EXERCISE BRIEF: Leaving out all pictures, write out word for word the lines from the one containing "You are a GUI" to the end of the data below.

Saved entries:
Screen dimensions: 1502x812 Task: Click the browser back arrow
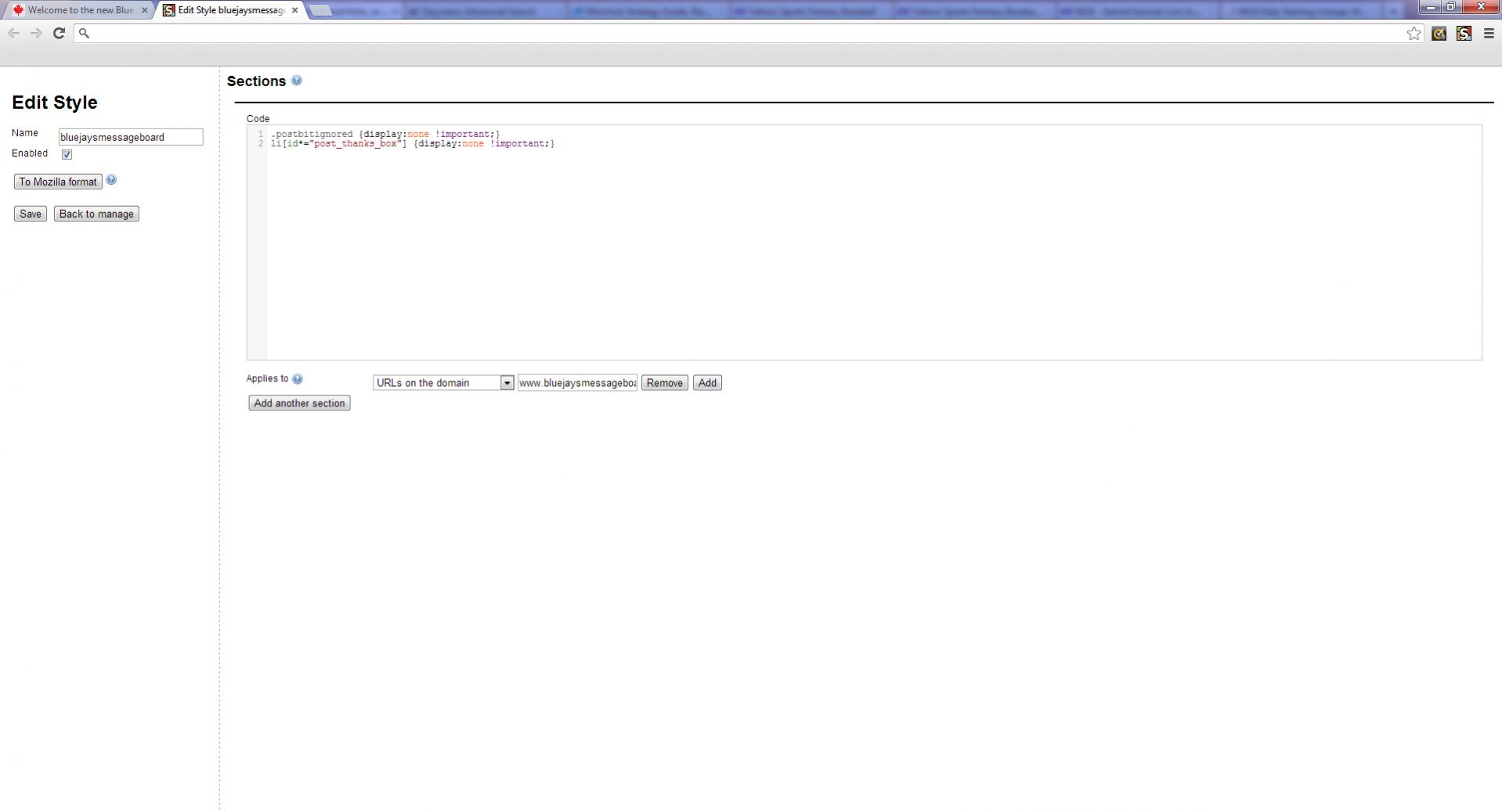[x=13, y=33]
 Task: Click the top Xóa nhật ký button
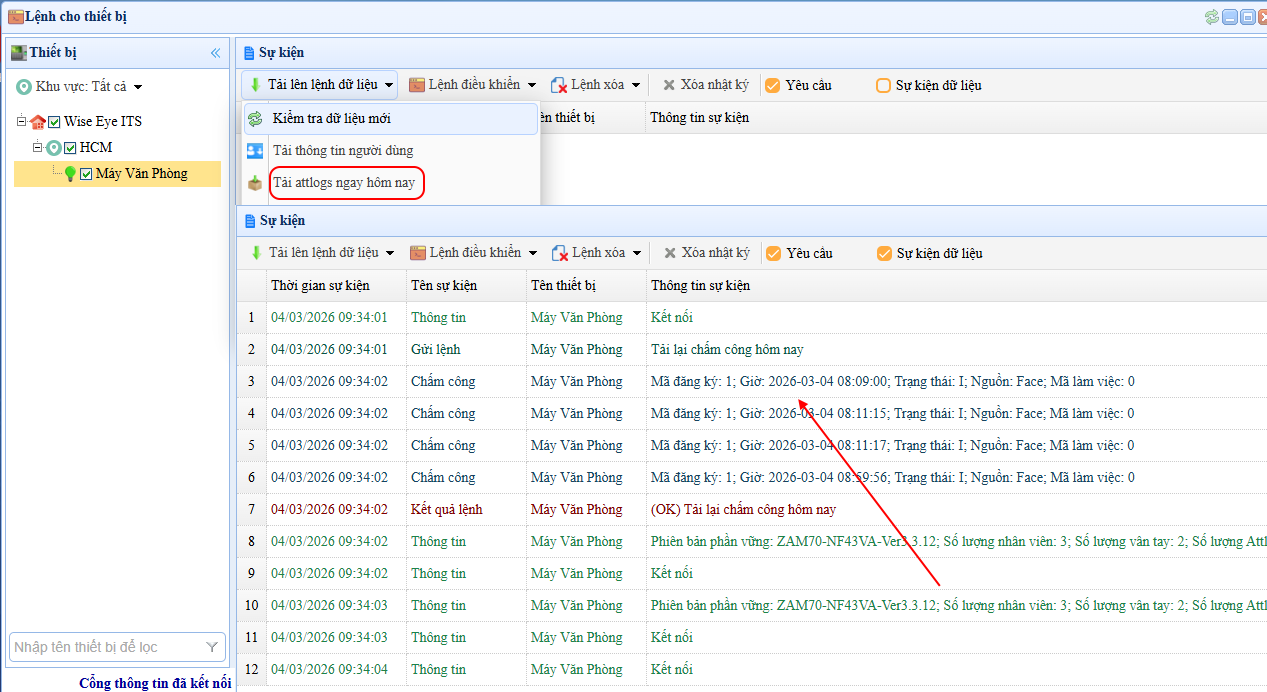(x=705, y=85)
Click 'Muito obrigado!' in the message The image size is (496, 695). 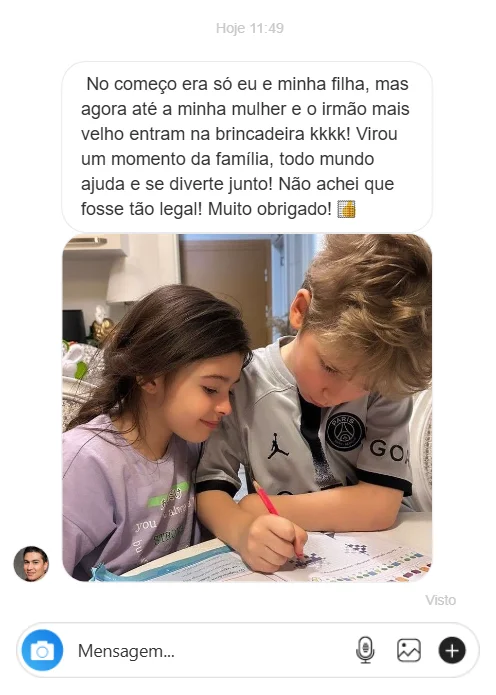[x=269, y=209]
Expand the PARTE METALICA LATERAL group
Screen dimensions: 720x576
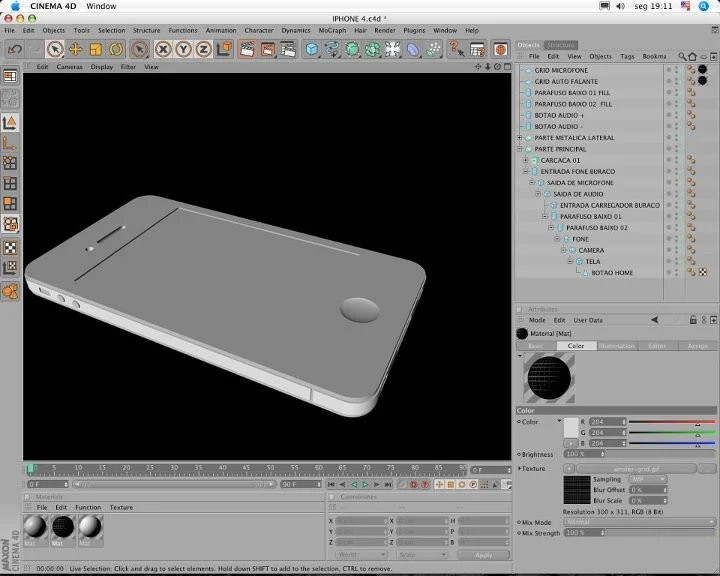[520, 137]
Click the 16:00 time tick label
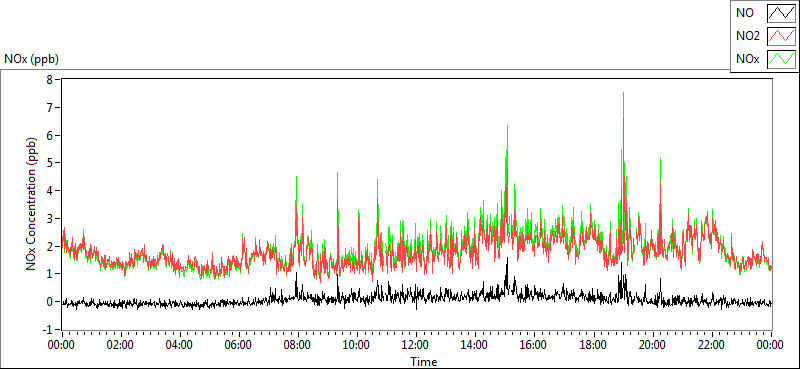Screen dimensions: 800x369 (x=534, y=345)
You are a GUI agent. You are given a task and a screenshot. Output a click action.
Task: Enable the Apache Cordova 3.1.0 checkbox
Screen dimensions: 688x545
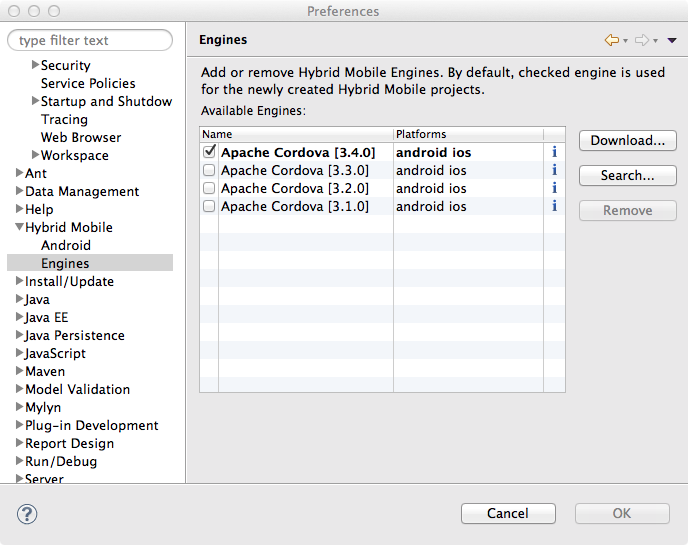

ANSWER SECTION:
You are a GUI agent. You are given a task and a screenshot. Output a click action.
Task: Enable the Apache Cordova 3.1.0 checkbox
Screen dimensions: 688x545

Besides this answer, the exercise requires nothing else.